Obat ini diindikasikan untuk pengobatan pasien Covid-19 berusia 18 tahun ke atas yang bergejala ringan hingga sedang. Obat diberikan dua kali sehari sebanyak empat kapsul selama lima hari.
Sebelumnya, Badan POM telah menerbitkan EUA untuk beberapa obat Covid-19, di antaranya antivirus Favipiravir, antivirus Remdesivir, antibodi monoklonal Regdanvimab, dan kini molnupiravir. Antivirus ini dikembangkan oleh Merck Sharp & Dohme (MSD).
MSD telah memberikan voluntary licensing (VL) kepada beberapa produsen di India, salah satunya Hetero Labs Ltd. Pemberian VL bertujuan memenuhi akses kebutuhan suplai global dengan cepat.
”Setelah melalui evaluasi terhadap data hasil uji klinik bersama dengan tim ahli Komite Nasional Penilai Obat serta asosiasi klinis untuk persetujuan EUA ini, BPOM bersama Kementerian Kesehatan juga akan terus memantau keamanan penggunaan molnupiravir di Indonesia,” ucap Kepala Badan POM Penny K Lukito melalui keterangan tertulis.

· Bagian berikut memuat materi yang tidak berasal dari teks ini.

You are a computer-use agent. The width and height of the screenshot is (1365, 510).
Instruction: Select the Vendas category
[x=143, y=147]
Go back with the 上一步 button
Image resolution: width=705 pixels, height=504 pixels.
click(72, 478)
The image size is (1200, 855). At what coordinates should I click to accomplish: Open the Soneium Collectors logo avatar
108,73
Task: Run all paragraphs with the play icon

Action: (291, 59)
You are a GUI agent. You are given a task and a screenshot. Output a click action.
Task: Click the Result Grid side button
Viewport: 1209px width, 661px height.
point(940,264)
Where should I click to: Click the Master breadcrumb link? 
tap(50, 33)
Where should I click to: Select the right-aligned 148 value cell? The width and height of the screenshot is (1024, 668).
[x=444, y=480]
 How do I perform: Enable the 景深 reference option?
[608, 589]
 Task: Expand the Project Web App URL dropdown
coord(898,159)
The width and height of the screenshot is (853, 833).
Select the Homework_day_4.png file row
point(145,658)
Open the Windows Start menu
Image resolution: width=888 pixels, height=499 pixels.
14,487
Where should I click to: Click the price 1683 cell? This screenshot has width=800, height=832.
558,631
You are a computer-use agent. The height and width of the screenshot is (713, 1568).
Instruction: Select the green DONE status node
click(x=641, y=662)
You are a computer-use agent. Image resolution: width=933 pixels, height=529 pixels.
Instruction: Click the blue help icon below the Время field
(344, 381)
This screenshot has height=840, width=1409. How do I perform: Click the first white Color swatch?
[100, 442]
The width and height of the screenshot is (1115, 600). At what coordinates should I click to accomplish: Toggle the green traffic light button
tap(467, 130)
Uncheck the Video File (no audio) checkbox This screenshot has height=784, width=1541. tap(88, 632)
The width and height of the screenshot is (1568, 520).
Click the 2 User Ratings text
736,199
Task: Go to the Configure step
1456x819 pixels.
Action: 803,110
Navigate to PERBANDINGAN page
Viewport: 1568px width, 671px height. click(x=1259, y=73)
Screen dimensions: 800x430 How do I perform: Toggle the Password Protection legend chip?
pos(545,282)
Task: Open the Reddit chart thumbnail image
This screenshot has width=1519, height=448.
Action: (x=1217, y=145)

Berdasarkan hasil evaluasi dari aspek keamanan, pemberian molnupiravir relatif aman dan memberikan efek samping yang dapat ditoleransi. Efek samping yang paling sering dilaporkan ialah mual, sakit kepala, mengantuk, nyeri abdomen, dan nyeri orofaring.
Selain itu, molnupiravir tidak menyebabkan gangguan fungsi hati. Namun, obat itu tidak boleh digunakan pada wanita hamil. Terkait aspek efikasi, hasil uji klinik fase 3 menunjukkan molnupiravir dapat menurunkan risiko dirawat di rumah sakit atau kematian sebesar 30 persen pada pasien derajat ringan hingga sedang.